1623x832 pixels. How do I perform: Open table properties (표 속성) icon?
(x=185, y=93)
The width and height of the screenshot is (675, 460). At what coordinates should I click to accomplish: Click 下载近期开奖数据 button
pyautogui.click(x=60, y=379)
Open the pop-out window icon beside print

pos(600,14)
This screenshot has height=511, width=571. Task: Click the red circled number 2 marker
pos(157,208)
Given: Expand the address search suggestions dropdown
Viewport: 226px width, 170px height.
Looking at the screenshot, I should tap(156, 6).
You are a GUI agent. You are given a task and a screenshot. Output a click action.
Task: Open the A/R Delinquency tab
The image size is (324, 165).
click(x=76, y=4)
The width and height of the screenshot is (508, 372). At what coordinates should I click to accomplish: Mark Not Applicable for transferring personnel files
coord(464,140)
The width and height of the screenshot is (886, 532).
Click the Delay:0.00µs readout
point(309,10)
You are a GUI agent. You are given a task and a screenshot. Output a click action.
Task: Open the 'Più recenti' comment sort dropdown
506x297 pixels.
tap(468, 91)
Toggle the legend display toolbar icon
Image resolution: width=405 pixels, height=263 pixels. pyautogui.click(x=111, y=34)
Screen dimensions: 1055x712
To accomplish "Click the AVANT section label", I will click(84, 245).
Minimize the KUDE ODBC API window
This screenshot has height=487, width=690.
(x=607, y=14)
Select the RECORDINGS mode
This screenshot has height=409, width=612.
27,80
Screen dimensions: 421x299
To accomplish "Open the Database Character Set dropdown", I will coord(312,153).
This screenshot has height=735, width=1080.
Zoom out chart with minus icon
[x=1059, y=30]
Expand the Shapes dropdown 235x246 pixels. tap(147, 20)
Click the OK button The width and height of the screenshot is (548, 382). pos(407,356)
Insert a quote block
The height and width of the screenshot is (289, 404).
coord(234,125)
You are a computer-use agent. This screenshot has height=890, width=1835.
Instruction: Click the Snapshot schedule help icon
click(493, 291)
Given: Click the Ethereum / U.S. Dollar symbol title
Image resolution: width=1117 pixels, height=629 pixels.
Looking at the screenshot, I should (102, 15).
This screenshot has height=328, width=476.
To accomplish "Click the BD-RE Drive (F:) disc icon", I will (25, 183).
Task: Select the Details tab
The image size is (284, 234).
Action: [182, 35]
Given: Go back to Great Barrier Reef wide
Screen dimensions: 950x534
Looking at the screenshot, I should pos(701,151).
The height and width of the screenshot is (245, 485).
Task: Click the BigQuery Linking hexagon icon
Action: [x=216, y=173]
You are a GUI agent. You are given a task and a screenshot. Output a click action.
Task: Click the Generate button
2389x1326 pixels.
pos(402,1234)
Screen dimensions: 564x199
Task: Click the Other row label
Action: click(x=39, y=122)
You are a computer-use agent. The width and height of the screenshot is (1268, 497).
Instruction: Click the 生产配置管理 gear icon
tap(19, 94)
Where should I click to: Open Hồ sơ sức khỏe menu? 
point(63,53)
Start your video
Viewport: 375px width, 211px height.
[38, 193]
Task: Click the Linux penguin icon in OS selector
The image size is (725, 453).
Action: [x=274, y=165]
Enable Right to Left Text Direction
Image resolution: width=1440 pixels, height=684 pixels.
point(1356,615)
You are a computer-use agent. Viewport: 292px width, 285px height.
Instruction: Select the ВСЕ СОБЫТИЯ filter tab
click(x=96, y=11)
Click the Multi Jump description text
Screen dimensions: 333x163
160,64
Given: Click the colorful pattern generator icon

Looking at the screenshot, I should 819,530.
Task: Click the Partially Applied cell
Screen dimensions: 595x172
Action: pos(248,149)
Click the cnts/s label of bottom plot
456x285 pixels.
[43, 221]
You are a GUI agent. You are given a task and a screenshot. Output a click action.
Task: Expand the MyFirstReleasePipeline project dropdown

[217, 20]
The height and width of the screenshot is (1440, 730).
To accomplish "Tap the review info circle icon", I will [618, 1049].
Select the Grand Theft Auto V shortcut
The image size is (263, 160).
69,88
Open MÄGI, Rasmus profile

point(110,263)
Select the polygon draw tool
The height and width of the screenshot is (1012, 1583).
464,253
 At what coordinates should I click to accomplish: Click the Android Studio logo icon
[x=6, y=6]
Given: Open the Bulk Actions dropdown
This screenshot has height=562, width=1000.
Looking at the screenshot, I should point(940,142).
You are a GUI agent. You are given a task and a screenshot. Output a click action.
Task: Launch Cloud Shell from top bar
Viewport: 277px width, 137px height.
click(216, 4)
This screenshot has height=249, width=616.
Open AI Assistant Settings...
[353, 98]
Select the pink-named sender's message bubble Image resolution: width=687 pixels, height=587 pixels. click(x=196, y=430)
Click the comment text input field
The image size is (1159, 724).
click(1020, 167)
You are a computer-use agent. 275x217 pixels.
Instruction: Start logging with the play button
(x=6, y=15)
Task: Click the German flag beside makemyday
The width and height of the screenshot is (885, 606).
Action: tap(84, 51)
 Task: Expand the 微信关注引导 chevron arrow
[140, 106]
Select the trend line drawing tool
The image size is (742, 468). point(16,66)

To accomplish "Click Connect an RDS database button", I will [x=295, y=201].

· · · · · · ·

▸ What you will do
Convert the stretch of records from the line containing "Expand the Shapes" through the line containing "point(1356,615)" into a numbered list, leaving out blank lines.

▸ Solution to the exercise
1. Expand the Shapes dropdown 235x246 pixels. tap(147, 20)
2. Click the OK button The width and height of the screenshot is (548, 382). pos(407,356)
3. Insert a quote block
4. The height and width of the screenshot is (289, 404).
5. coord(234,125)
6. You are a computer-use agent. This screenshot has height=890, width=1835.
7. Instruction: Click the Snapshot schedule help icon
8. click(493, 291)
9. Given: Click the Ethereum / U.S. Dollar symbol title
10. Image resolution: width=1117 pixels, height=629 pixels.
11. Looking at the screenshot, I should (102, 15).
12. This screenshot has height=328, width=476.
13. To accomplish "Click the BD-RE Drive (F:) disc icon", I will (25, 183).
14. Task: Select the Details tab
15. The image size is (284, 234).
16. Action: [182, 35]
17. Given: Go back to Great Barrier Reef wide
18. Screen dimensions: 950x534
19. Looking at the screenshot, I should pos(701,151).
20. The height and width of the screenshot is (245, 485).
21. Task: Click the BigQuery Linking hexagon icon
22. Action: [x=216, y=173]
23. You are a GUI agent. You are given a task and a screenshot. Output a click action.
24. Task: Click the Generate button
25. 2389x1326 pixels.
26. pos(402,1234)
27. Screen dimensions: 564x199
28. Task: Click the Other row label
29. Action: click(x=39, y=122)
30. You are a computer-use agent. The width and height of the screenshot is (1268, 497).
31. Instruction: Click the 生产配置管理 gear icon
32. tap(19, 94)
33. Where should I click to: Open Hồ sơ sức khỏe menu? 
34. point(63,53)
35. Start your video
36. Viewport: 375px width, 211px height.
37. [38, 193]
38. Task: Click the Linux penguin icon in OS selector
39. The image size is (725, 453).
40. Action: [x=274, y=165]
41. Enable Right to Left Text Direction
42. Image resolution: width=1440 pixels, height=684 pixels.
43. point(1356,615)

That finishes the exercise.